In the city, the population was spread out, with 31.2% under the age of 18, 5.5% from 18 to 24, 32.1% from 25 to 44, 22.0% from 45 to 64, and 9.2% who were 65 years of age or older. The median age was 34 years. For every 100 females, there were 94.6 males. For every 100 females age 18 and over, there were 102.7 males.

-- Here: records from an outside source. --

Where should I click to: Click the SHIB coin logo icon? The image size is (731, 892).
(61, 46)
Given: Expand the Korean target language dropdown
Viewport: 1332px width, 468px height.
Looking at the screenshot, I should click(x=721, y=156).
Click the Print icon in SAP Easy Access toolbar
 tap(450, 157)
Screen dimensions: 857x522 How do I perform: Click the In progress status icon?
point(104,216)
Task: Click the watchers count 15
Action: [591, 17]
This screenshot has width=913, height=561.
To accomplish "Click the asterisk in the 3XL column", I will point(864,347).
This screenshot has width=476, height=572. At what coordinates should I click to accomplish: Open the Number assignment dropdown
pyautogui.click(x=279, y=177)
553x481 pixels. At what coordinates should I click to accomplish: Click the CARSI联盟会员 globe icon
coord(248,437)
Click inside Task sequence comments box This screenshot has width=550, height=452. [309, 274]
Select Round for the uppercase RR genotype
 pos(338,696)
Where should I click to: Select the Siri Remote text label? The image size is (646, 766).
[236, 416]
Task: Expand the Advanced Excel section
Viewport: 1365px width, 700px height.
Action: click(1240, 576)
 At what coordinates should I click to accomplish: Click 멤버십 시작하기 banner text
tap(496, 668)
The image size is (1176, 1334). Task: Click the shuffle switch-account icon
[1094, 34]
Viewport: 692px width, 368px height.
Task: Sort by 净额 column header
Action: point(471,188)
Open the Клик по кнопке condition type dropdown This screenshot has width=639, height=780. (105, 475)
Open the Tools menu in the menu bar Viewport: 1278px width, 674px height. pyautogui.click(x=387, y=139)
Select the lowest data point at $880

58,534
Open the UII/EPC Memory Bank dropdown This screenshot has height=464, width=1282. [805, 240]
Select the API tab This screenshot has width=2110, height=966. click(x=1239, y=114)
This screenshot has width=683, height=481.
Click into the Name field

The median income for a household in the city was $45,000, and the median income for a family was $67,083. Males had a median income of $42,000 versus $26,750 for females. The per capita income for the city was $16,947. There were 9.7% of families and 7.9% of the population living below the poverty line, including 10.6% of under eighteens and none of those over 64.
==Education==
Until 1959, Dorchester had its own school, originally built in 1902 (a state historical marker stands at the school's old location, next to the current home of the First Baptist Church of Dorchester). The high school closed in 1940, but the elementary school remained for nearly 20 more years, when the Dorchester school merged with the Howe Independent School District. The Howe district continues to educate students in the area today.